TASK INSTRUCTIONS. Pick out each line below that contains the word "height", and copy those lines.

-- -- --

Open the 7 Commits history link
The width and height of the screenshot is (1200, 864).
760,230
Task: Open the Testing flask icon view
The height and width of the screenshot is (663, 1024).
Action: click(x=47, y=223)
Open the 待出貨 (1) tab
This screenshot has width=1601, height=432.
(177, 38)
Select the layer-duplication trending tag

-- -- --

THE ANSWER.
The width and height of the screenshot is (1200, 864).
The height and width of the screenshot is (663, 1024).
This screenshot has width=1601, height=432.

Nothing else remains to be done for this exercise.